Ballard, William Burroughs, Guillermo Cabrera Infante, Italo Calvino y Allen
Ginsberg, entre otros. La lista de Balcells, absolutamente monolingüe, incluye
a Gonzalo Torrente Ballester, Mario Vargas Llosa, Gabriel García Márquez, Julio
Cortázar, Camilo José Cela, Carlos Fuentes, Pablo Neruda, Álvaro Mutis, Miguel
Delibes, Juan Goytisolo, Rosa Montero, Terenci Moix, Alfredo Bryce Echenique,
Manuel Vázquez Montalbán, José Luis Sampedro, José Ángel Valente, Isabel
Allende, Miguel Ángel Asturias, Vicente Aleixandre, Ana María Matute, Juan
Marsé y Javier Cercas, también entre otros.

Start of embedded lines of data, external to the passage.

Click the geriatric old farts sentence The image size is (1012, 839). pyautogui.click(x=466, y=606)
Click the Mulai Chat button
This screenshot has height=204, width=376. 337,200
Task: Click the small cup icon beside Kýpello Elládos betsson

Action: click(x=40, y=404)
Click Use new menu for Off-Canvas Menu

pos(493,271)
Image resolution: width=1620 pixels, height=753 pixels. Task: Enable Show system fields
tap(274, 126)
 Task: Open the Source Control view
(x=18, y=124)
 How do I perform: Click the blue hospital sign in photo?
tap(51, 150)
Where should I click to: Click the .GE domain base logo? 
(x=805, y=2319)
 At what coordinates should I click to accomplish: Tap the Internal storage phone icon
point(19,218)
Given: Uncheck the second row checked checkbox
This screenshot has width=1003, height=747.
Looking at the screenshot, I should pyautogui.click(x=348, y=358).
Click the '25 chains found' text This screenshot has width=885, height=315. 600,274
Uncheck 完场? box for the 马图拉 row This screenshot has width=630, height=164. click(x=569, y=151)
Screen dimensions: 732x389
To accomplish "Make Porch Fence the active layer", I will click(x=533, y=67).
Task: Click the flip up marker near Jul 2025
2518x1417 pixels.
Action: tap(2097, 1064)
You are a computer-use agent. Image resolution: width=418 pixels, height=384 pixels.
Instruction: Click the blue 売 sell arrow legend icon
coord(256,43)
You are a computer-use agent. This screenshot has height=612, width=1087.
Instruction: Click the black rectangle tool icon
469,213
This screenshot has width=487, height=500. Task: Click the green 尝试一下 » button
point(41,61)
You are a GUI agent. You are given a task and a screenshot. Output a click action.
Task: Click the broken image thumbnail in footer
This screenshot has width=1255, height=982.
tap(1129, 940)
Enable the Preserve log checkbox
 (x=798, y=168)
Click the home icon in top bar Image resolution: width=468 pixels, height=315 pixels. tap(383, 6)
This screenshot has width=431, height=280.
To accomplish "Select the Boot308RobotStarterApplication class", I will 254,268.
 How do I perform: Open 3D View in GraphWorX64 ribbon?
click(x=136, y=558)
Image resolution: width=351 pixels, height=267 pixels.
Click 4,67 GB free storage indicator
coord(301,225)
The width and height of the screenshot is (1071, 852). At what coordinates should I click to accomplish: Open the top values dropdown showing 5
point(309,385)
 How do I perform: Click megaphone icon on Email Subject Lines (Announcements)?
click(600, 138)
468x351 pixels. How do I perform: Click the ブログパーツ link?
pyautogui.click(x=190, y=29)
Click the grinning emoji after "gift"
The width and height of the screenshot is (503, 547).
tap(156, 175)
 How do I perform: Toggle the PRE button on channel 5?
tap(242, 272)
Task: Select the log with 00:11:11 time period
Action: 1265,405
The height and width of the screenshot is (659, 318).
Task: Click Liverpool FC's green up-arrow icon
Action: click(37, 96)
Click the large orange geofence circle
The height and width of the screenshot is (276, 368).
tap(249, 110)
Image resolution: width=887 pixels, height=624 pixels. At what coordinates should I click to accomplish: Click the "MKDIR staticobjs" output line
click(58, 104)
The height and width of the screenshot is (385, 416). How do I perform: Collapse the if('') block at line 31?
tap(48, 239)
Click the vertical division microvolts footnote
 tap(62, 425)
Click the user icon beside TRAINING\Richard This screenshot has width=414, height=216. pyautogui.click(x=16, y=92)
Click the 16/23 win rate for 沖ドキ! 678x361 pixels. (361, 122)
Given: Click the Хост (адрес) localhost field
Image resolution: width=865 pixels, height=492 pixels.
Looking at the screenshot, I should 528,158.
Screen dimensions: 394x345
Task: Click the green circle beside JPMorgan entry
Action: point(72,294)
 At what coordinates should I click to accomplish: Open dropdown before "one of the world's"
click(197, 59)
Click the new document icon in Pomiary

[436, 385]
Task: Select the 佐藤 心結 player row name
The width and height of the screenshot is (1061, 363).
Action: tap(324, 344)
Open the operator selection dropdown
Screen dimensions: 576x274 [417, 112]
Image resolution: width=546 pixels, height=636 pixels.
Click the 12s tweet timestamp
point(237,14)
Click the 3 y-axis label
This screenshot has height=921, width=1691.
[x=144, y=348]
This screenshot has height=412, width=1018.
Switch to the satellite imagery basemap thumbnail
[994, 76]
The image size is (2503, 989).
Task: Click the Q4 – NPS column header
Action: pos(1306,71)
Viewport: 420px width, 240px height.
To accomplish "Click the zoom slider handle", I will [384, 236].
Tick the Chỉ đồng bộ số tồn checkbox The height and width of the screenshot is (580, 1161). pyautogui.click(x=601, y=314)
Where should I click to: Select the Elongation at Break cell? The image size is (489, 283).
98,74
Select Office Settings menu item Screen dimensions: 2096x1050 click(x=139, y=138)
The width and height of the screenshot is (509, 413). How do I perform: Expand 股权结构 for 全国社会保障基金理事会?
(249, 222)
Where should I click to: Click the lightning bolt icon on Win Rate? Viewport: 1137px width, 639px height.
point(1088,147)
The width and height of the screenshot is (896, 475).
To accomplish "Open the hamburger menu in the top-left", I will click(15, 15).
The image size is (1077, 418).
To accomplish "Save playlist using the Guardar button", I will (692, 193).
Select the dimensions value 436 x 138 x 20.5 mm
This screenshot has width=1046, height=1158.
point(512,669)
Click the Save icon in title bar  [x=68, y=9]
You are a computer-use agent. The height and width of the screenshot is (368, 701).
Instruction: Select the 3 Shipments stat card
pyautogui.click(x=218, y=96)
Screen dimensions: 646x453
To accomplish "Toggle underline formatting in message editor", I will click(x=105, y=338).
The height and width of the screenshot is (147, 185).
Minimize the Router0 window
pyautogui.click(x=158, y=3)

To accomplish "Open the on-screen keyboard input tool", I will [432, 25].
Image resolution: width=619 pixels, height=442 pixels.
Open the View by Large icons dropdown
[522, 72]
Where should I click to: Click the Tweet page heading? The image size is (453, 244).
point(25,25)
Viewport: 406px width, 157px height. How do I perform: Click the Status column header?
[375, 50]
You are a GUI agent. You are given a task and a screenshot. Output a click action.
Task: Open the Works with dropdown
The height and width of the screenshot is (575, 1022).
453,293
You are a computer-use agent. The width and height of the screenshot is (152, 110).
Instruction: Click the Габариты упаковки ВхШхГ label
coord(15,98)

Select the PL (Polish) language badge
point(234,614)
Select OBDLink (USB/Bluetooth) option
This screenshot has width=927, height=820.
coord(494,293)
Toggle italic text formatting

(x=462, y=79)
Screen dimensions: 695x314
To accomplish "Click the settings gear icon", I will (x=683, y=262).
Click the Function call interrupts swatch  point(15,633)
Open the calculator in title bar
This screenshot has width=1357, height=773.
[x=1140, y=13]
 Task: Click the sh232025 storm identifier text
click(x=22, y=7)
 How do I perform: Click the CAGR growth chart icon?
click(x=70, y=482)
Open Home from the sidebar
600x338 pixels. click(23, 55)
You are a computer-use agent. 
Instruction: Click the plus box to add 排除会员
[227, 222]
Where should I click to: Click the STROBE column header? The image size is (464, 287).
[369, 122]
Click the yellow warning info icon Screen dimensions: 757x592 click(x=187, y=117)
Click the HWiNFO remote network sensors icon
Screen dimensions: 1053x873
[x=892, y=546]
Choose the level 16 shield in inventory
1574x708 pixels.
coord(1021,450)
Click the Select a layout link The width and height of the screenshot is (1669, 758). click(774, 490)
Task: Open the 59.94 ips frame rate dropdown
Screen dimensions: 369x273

Como se podrá observar, hay en ambas listas nombres muy importantes y otros un
tanto precarios. Se trata, en muchos casos, de autores de gran éxito; o, dicho
de otro modo, escritores que han tenido ventas importantes o sostenidas, lo
cual, nuevamente, poco tiene que ver con la literatura y sí mucho con el
mercado y sus estrategias. Una lectura atenta de los nombres permitirá comprobar que la mayoría de ellos, al menos en el mundo de la lengua castellana, se dividen entre el Grupo Planeta, Alfaguara, Random House/Mondadori (vale decir, el 70% del mercado hispanohablante) y Anagrama (que aunque parezca chiste sigue presentándose como "independiente"). Entonces, ¿interesa realmente que este tipo de
información conste en las páginas culturales de cualquier diario? ¿No debería
estar más bien en los suplementos económicos, donde se lee que tal o cual
empresa compró a tal o cual otra, o que tal grupo se fusionó con ese o aquel otro? Porque así
planteadas las cosas, da la impresión de que la literatura se reduce a esos pocos nombres y nada más. También que, hasta que un escritor no tiene un agente o no publica en una de esas editoriales elegantes, no existe. Se trata, claro,
de supersticiones que sólo les sirven a los agentes a la hora de negociar con
los editores y a los editores a la hora de vender más libros. Entonces, a qué engañarse, esta gente cada vez más sale de las escuelas
de administración de empresas antes que de los ámbitos naturales de la
literatura. Por eso, mientras los traductores se ocupan de hacer el scouting, los que antes lo hacían ahora están revisando planillas de ventas y discutiendo con las distribuidoras. A ver si me explico: es una perversión. También, un asco.